Siamo di fronte a quella che Umberto Eco aveva definito “comunicazione aberrante”, che si può esprimere come un’incomprensione basata sulla delegittimazione dell’emittente. Quando un uomo guarda una donna non si relaziona alla pari né può concepire un rifiuto, e questo perché ha tutta la tradizione maschilista dietro di lui. Qualsiasi no nella sua direzione, anche se viene totalmente compreso, verrà decodificato come un sì in base a quel sistema di credenze.

“I used to misread people back then”, dice Luis C.K. a una delle sue vittime, ponendo un ulteriore interrogativo su come una concezione distopica dell’altro sesso, che è un problema culturale, possa trasformarsi in un’epidemia mentale… E adesso i molestatori vogliono farsi aiutare. Entreranno da uomini liberi in centri di recupero di lusso e, accuditi da infermiere cui palperanno di tanto in tanto il culo per ribadire il loro status di malati, di vittime, ripercorreranno i traumi che hanno inflitto: ciò che hanno fatto ha lasciato segni su di loro e delle vere vittime non ci si ricorderà neppure il nome. Ma non stanno male, a soffrire è una società che pur di non guardare in faccia i suoi problemi li ha già relegati a patologia. Usciti da queste cliniche, rinvigoriti dalla scoperta esaltante delle proprie incompletezze, staranno tutti benissimo.

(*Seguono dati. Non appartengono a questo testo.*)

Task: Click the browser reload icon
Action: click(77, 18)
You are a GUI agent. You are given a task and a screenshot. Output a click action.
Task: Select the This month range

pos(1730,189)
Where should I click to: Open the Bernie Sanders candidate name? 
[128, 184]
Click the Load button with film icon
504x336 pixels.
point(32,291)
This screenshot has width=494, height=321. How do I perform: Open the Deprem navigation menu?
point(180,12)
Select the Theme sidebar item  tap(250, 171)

Tutto lascia intuire che qualunque parvenza di dialettica tra i sessi si sia sgretolata, e quando ne parlo con amici o colleghi, mi fanno notare che se ogni contatto non richiesto fosse considerato un abuso, se ogni manipolazione una molestia allora tanto varrebbe smettere di frequentare l’altro sesso e spaccare il mondo a metà.

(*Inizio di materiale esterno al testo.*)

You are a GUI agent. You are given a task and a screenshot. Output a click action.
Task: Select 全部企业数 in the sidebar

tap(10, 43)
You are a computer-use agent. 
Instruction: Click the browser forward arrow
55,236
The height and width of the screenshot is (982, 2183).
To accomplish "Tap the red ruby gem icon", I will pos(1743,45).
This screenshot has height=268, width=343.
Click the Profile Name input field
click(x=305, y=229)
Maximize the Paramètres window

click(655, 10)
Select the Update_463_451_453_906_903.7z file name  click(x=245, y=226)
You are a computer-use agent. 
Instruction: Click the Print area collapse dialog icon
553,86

La verità è che, se nella cultura condivisa dalle donne l’uomo è un interlocutore, un partner, di cui aspettiamo un cenno che ci sveli la mutua accettazione, allora creare una realtà comune è forse possibile. Ma prima di tutto, bisognerebbe inventare un linguaggio diverso nel quale Asia Argento è l’eroina della storia e non una puttana.